* [Problem to work on]
Could you restate word for word the lines running from the one with "Task: Click the green trace start at 150 kHz" to the end of the data, both ends included, but without pictures?

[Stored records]

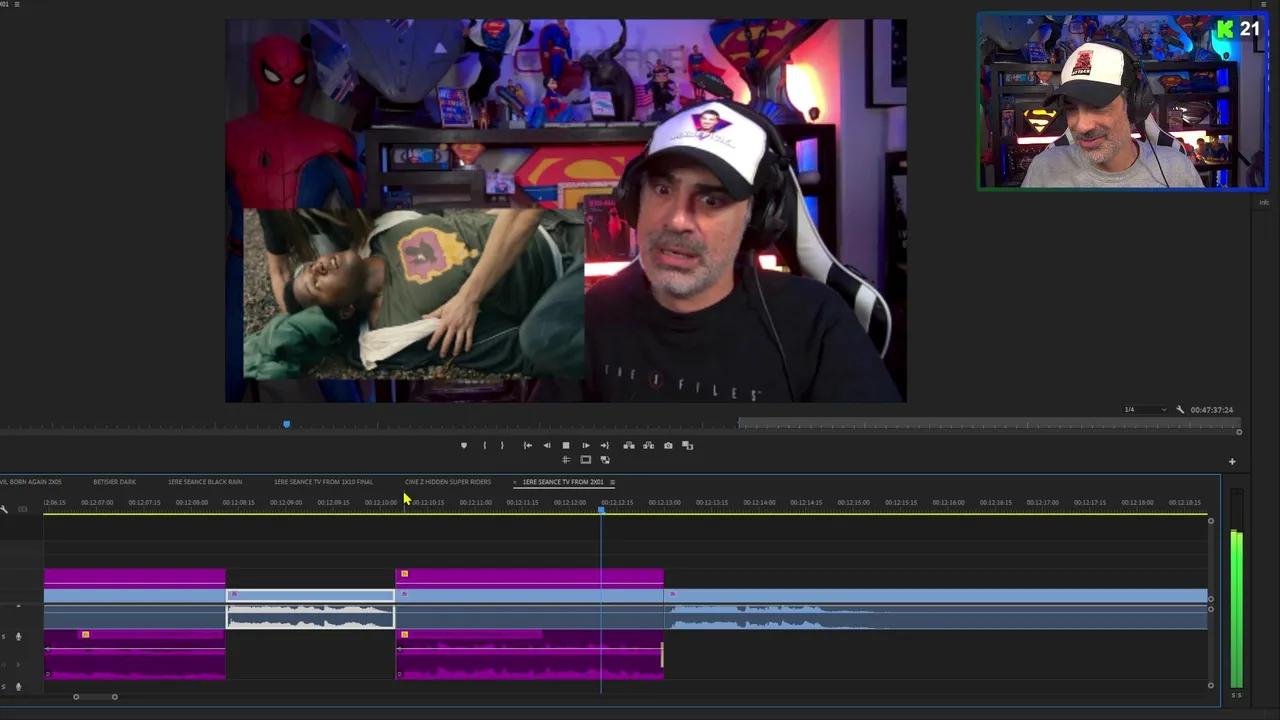1280x720 pixels.
Task: Click the Extract icon under the monitor
Action: (648, 445)
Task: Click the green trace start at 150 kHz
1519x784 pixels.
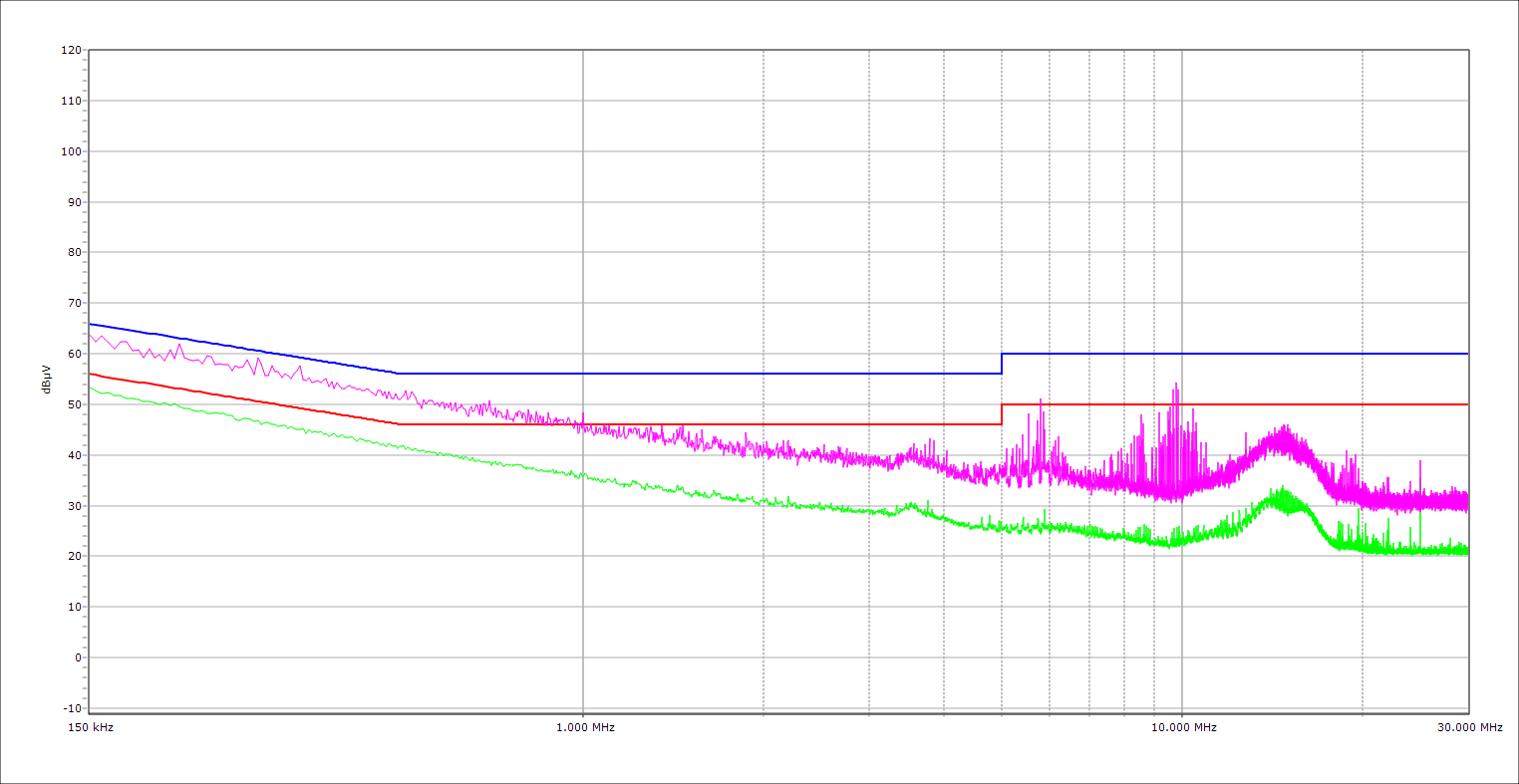Action: 91,387
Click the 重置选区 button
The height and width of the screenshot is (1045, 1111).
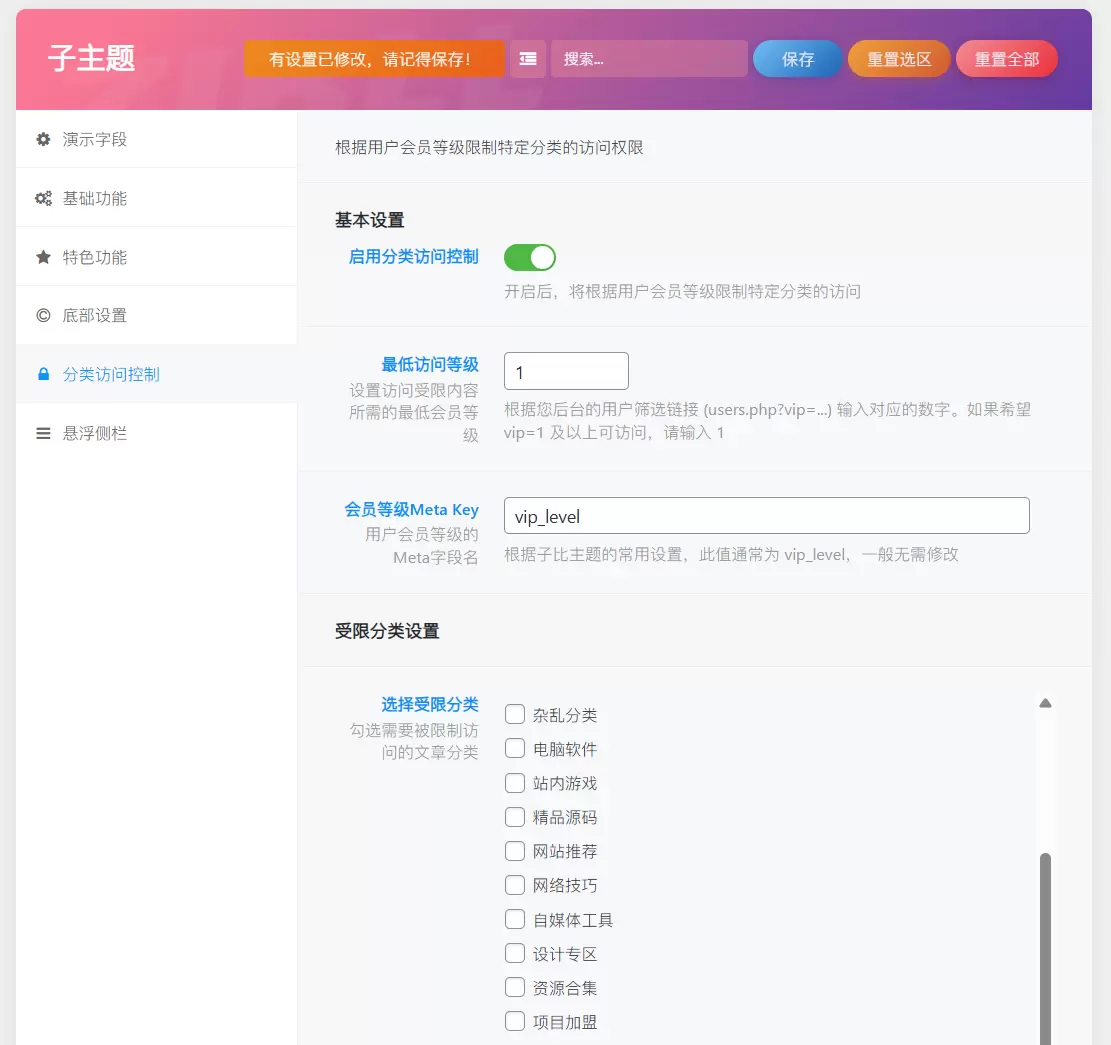pyautogui.click(x=899, y=59)
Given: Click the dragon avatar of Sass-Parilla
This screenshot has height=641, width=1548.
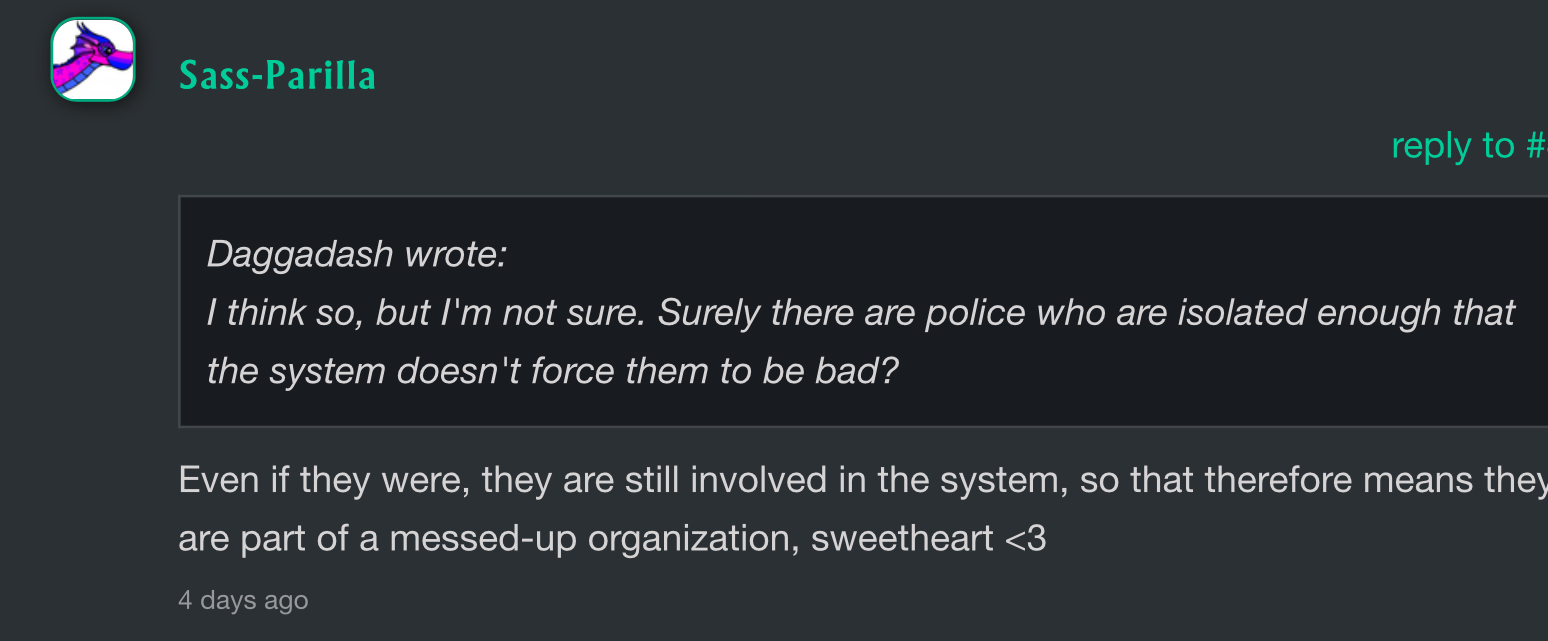Looking at the screenshot, I should tap(93, 60).
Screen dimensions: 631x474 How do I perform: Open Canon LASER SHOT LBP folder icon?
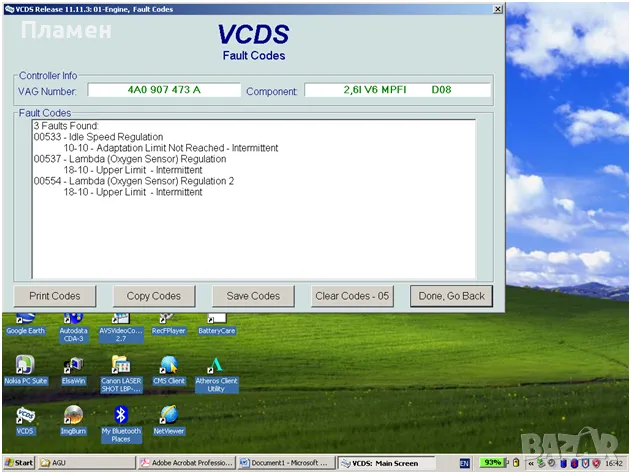(121, 365)
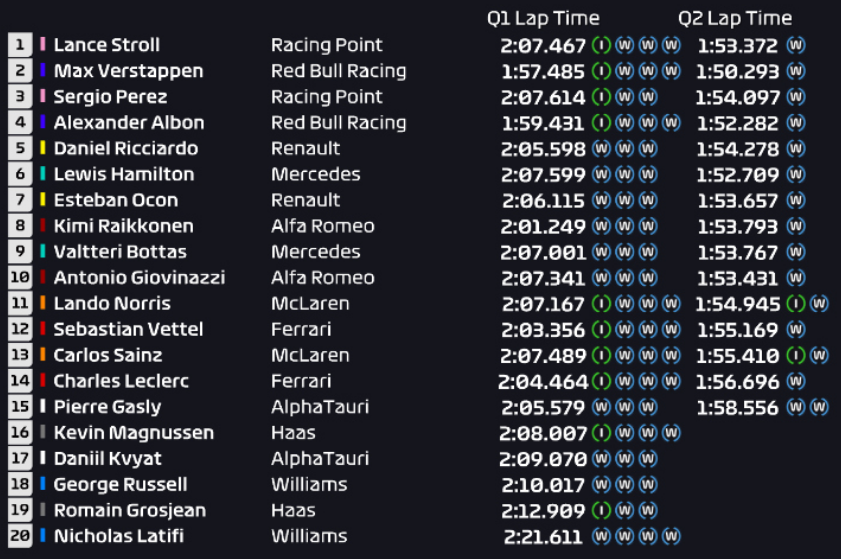The height and width of the screenshot is (559, 841).
Task: Click Lewis Hamilton's Q2 wet tyre icon
Action: 796,174
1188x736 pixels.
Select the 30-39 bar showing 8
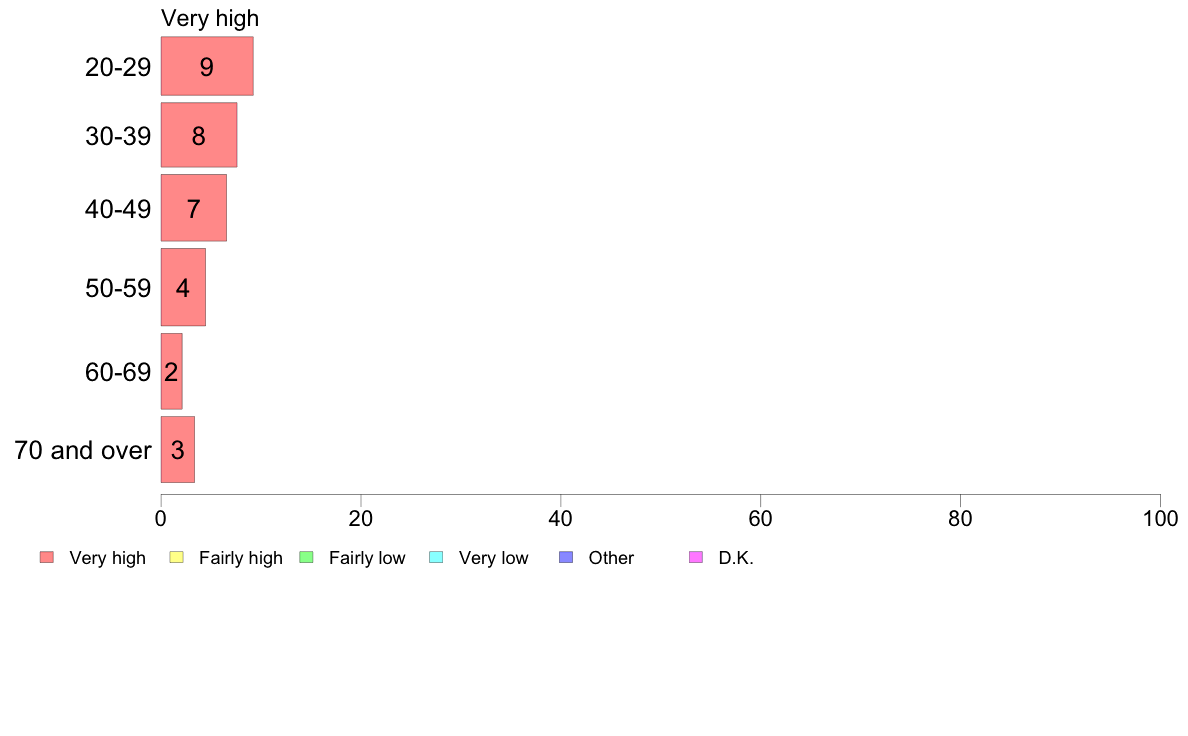click(x=199, y=135)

* [Answer to this problem]
Task: Click the green trace start at 150 kHz
1519x784 pixels.
Action: 91,387
Click the 重置选区 button
The height and width of the screenshot is (1045, 1111).
pyautogui.click(x=899, y=59)
Given: Click the dragon avatar of Sass-Parilla
This screenshot has height=641, width=1548.
Looking at the screenshot, I should tap(93, 60).
Screen dimensions: 631x474 How do I perform: Open Canon LASER SHOT LBP folder icon?
(121, 365)
The height and width of the screenshot is (559, 841).
Task: Click Lewis Hamilton's Q2 wet tyre icon
Action: 796,174
1188x736 pixels.
Select the 30-39 bar showing 8
click(x=199, y=135)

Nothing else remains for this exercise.